▶ [Problem requirements]
Once the pictures are set aside, transcribe the remaining data exactly.

▶ [Supplied data]
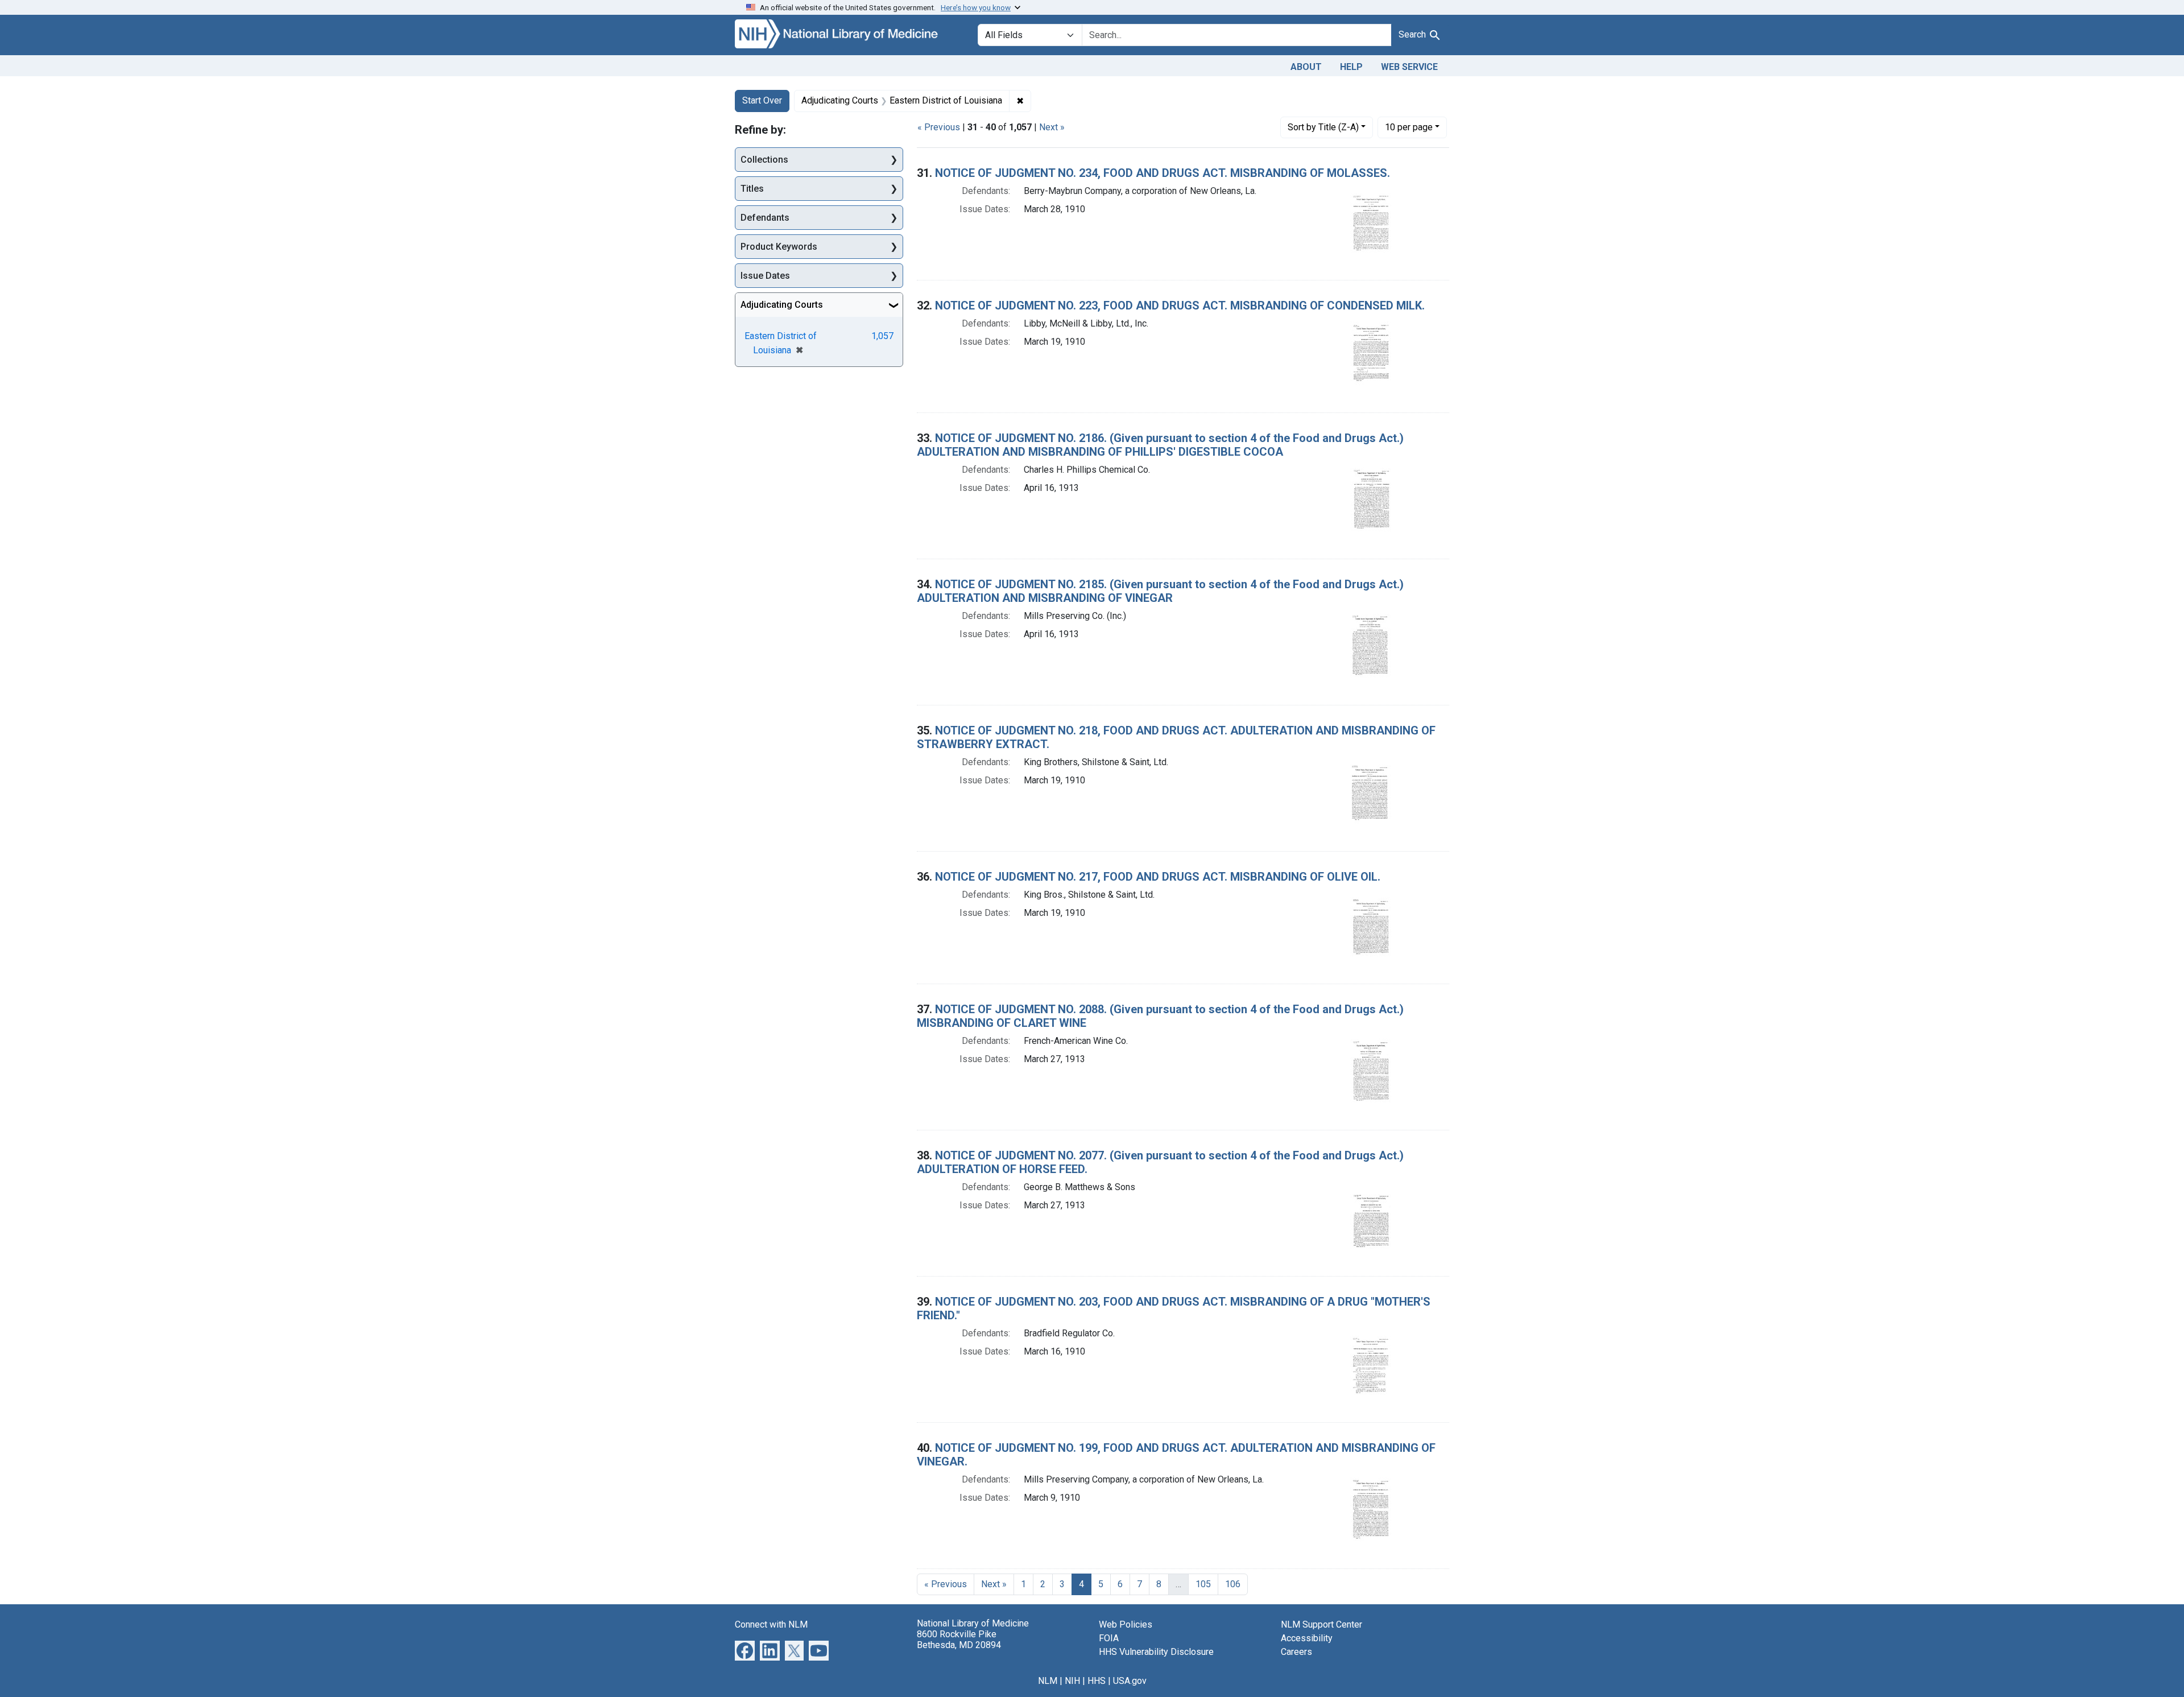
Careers (1296, 1651)
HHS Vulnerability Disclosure (1156, 1651)
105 (1203, 1584)
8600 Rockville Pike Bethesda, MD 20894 (959, 1639)
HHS (1096, 1680)
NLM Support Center (1321, 1624)
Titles (752, 188)
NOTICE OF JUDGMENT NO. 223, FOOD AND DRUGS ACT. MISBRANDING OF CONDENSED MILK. (1180, 305)
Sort (1323, 127)
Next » (1052, 127)
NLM (1047, 1680)
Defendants (765, 217)
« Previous (938, 127)
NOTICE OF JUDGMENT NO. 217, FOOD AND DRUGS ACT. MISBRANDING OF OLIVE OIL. (1157, 876)
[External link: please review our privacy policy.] (745, 1649)
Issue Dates (765, 275)
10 (1409, 127)
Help (1351, 66)
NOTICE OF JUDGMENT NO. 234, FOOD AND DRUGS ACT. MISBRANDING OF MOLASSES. (1162, 173)
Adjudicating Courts (782, 304)
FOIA (1109, 1638)
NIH (1072, 1680)
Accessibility (1307, 1638)
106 (1232, 1584)
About (1306, 66)
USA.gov (1130, 1680)
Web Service (1409, 66)
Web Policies (1125, 1624)
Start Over (762, 100)
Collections (764, 159)
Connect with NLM (771, 1624)
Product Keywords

▶ [Exercise answer]
Careers (1296, 1651)
HHS Vulnerability Disclosure (1156, 1651)
105 (1203, 1584)
8600 Rockville Pike Bethesda, MD 20894 (959, 1639)
HHS (1096, 1680)
NLM Support Center (1321, 1624)
Titles (752, 188)
NOTICE OF JUDGMENT NO. 223, FOOD AND DRUGS ACT. MISBRANDING OF CONDENSED MILK. (1180, 305)
Sort (1323, 127)
Next » (1052, 127)
NLM (1047, 1680)
Defendants (765, 217)
« Previous (938, 127)
NOTICE OF JUDGMENT NO. 217, FOOD AND DRUGS ACT. MISBRANDING OF OLIVE OIL. (1157, 876)
[External link: please review our privacy policy.] (745, 1649)
Issue Dates (765, 275)
10 (1409, 127)
Help (1351, 66)
NOTICE OF JUDGMENT NO. 234, FOOD AND DRUGS ACT. MISBRANDING OF MOLASSES. (1162, 173)
Adjudicating Courts (782, 304)
FOIA (1109, 1638)
NIH (1072, 1680)
Accessibility (1307, 1638)
106 (1232, 1584)
About (1306, 66)
USA.gov (1130, 1680)
Web Service (1409, 66)
Web Policies (1125, 1624)
Start Over (762, 100)
Collections (764, 159)
Connect with NLM (771, 1624)
Product Keywords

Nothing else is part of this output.